MaxNoOfConcurrentScans=256

#Note: 'alter table' requires 3 times the number of attributes that are in the original table. 
MaxNoOfAttributes=24576

#A table is required not just for a table, but also for every unique hash index and every ordered index.
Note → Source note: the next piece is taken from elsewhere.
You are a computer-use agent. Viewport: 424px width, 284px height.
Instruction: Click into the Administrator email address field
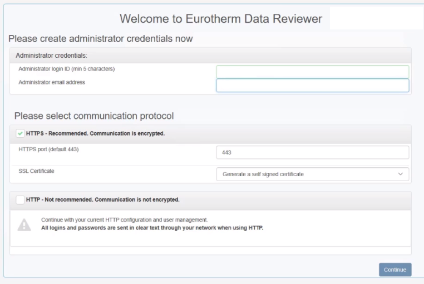click(313, 85)
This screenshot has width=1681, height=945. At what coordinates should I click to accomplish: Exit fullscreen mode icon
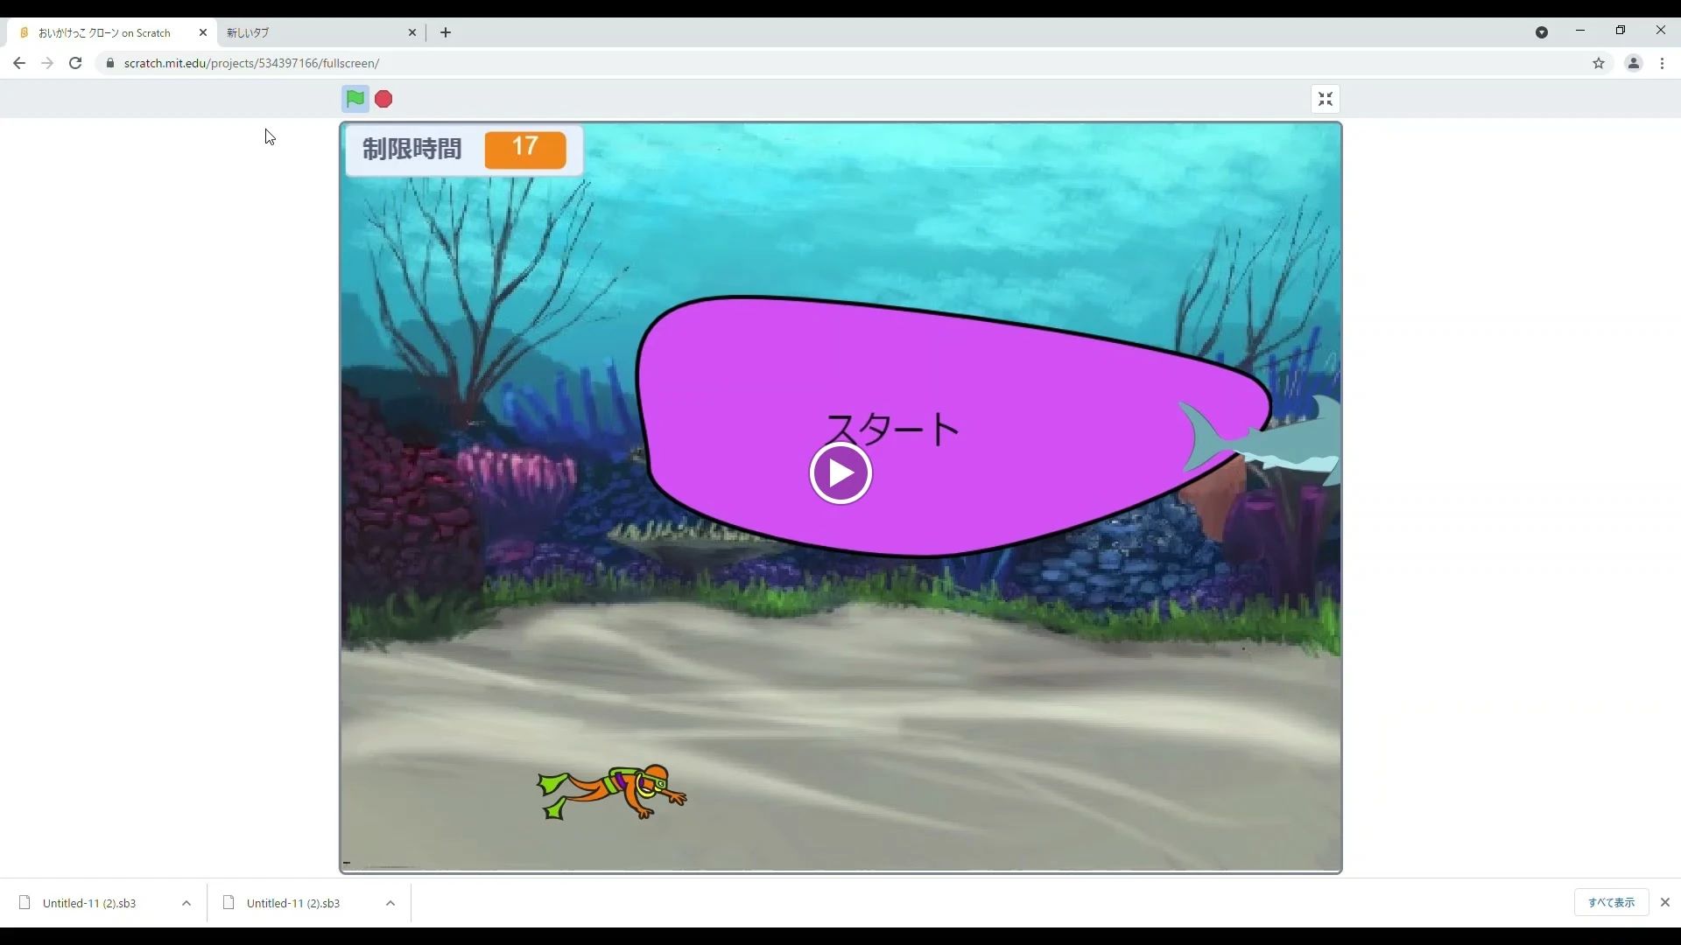pos(1325,99)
Maximum value is 20320, minimum is 8.
MaxNoOfTables=4096

#Each ordered index requires 10KB of memory.
MaxNoOfOrderedIndexes=2048

#Each unique hash index requires 15KB of memory.
MaxNoOfUniqueHashIndexes=4096

#Replication, unique index operations, backups and order index operations require trigger objects.
MaxNoOfTriggers=768

# 
#Backup Parameters
#The following must hold when updating backup params:
# 1. BackupDataBufferSize >= BackupWriteSize + 188KB
# 2. BackupLogBufferSize >= BackupWriteSize + 16KB
# 3. BackupMaxWriteSize >= BackupWriteSize
# 4. BackupMemory = BackupDataBufferSize + BackupLogBufferSize

BackupMemory=1856M
#Increase if slow disk subsystem when making a backup. 
BackupDataBufferSize=928M

#Increase if slow disk subsystem when making a backup. 
BackupLogBufferSize=928M

#Default size of msgs written to disk. This value must be less than or equal to BackupMaxWriteSize.
BackupWriteSize=32000

#Max size of msgs written to disk. This value must be greater than or equal to than BackupMaxWriteSize.
BackupMaxWriteSize=256000

#Frequency of Backups
BackupReportFrequency=100

#
# Real-time params
#

TransactionDeadlockDetectionTimeout=8000

#Setting this to '1' enables real-time scheduling of ndb threads.
#RealtimeScheduler=0

#Time in microseconds for threads to be executed in the scheduler before being sent.
#SchedulerExecutionTimer=50

#Time in microseconds for threads to be executed in the scheduler before sleeping.
#SchedulerSpinTimer=0

#Whether a ndbd process should halt or be restarted if there is an error in it.
StopOnError=true

#where disk-based user data will be used for the cluster
Diskless=false

#Data nodes attempt to use O_DIRECT when writing LCPs, backups and redo logs.
#Should be disabled for 2.4 or older kernels, enabled for 2.6 or higher kernels
ODirect=true

#[SHM]
#NodeId1=1
#NodeId2=2
#ShmKey=324
#ShmSize=4M

[MYSQLD DEFAULT]

[NDB_MGMD DEFAULT]

[TCP DEFAULT]
# I found  this settting buggy with 5.1.17-beta, when starting ndb_mgmd process.
# SendBufferMemory=2M

# Management Server
[NDB_MGMD]
HostName=10.1.9.137
PortNumber=1186
DataDir=/var/lib/mysql-cluster/logs
LogDestination=FILE:filename=/var/lib/mysql-cluster/logs/cluster.log,maxsize=1000000,maxfiles=6
NodeID=63

[NDBD]
HostName=10.1.9.56
DataDir=/var/lib/mysql-cluster/logs
FileSystemPath=/space/ndbdata/1
NodeID=1
DiskPageBufferMemory= 754M
SharedGlobalMemory= 396M

#Assign this data node to a CPU-ID
#LockExecuteThreadToCPU=
#LockMaintThreadToCPU=
#DiskPageBufferMemory= 250M

[NDBD]
HostName=10.1.9.57
DataDir=/var/lib/mysql-cluster/logs
FileSystemPath=/space/ndbdata/2
NodeID=2
DiskPageBufferMemory= 724M
SharedGlobalMemory= 396M

#Assign this data node to a CPU-ID
#LockExecuteThreadToCPU=
#LockMaintThreadToCPU=
#DiskPageBufferMemory= 250M

# Setup node IDs for mySQL API-servers (clients of the cluster)
[MYSQLD]
HostName=10.1.9.137
[MYSQLD]
HostName=10.1.9.135
#wait_timeout=100000
#interactive_timeout=100000
[MYSQLD]
HostName=10.1.9.136
#wait_timeout=100000
#interactive_timeout=100000
[MYSQLD]

[MYSQLD]

[MYSQLD]

[MYSQLD]

[MYSQLD]

[MYSQLD]
[25 Apr 2009 23:00] Bugs System
No feedback was provided for this bug for over a month, so it is
being suspended automatically. If you are able to provide the
information that was originally requested, please do so and change
the status of the bug back to "Open".